Student Name : Sofia Kyriazopoulou-Panagiotopoulou
Advisor : Serafim Batzoglou
Research Areas: Artificial Intelligence
Abstract:
The vast majority of disease-associated variants lie outside protein-coding regions, suggesting that variation in regulatory regions may play a major role in disease predisposition. However, despite extensive studies of gene expression differences between individuals, little is known about the underlying regulatory mechanisms. Here, we study the gene expression and chromatin state in lymphoblastoid cell lines from 14 individuals of diverse ancestry. We find that enhancer activity is heritable in trios and much more variable across individuals than gene expression. Using the co-varying patterns of enhancer and gene activity, we are able to assign distal enhancers to the genes they regulate. We present computational methods to identify enhancer regions that are divergent across populations and show that these regions are enriched for signals of positive selection. Finally, we use a novel machine learning framework to associate the genetic differences across individuals to changes in gene expression and demonstrate that this model can improve our understanding of the regulatory interactions between transcription factors. Overall, our results provide fundamental insights into the relationship between genetic diversity across individuals and variability in expression and epigenetic state.

Bio:
I am a Ph.D. student at Stanford University working on computational genomics.
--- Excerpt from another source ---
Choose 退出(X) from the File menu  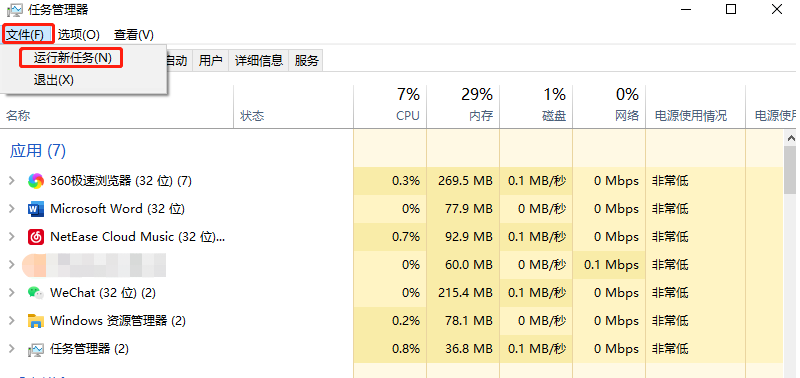click(54, 80)
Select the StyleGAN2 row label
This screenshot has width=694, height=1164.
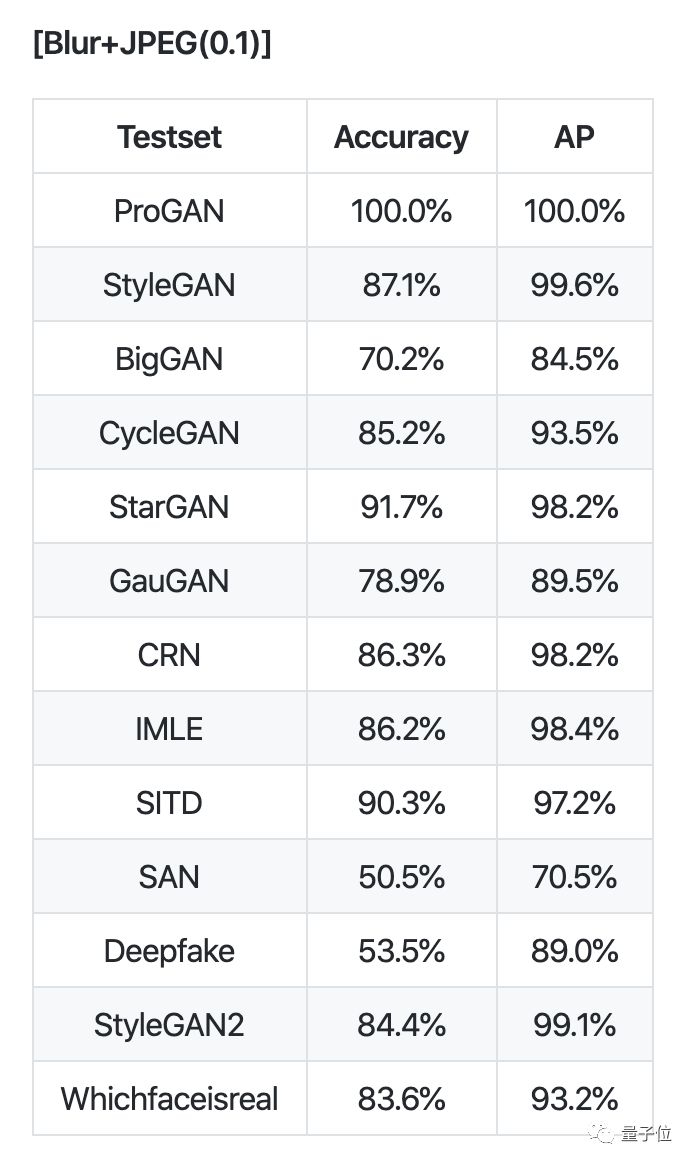[170, 1025]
My research focuses on developing machine learning algorithms to infer the mechanisms of gene expression in cells from different cell lines. My work involves integrating large genomic datasets, such as the data from the ENCODE Consortium and the 1000 Genomes Project, in order to study the variability of gene expression and to model the regulatory interactions within a human cell. I am also interested in developing computational tools to study cancer progression from sequencing data. At Stanford, I have served as a teaching assistant for classes in algorithms and computational genomics. I received my B.S. in Computer Science from the Athens University of Economics and Business, where I worked on statistics and databases.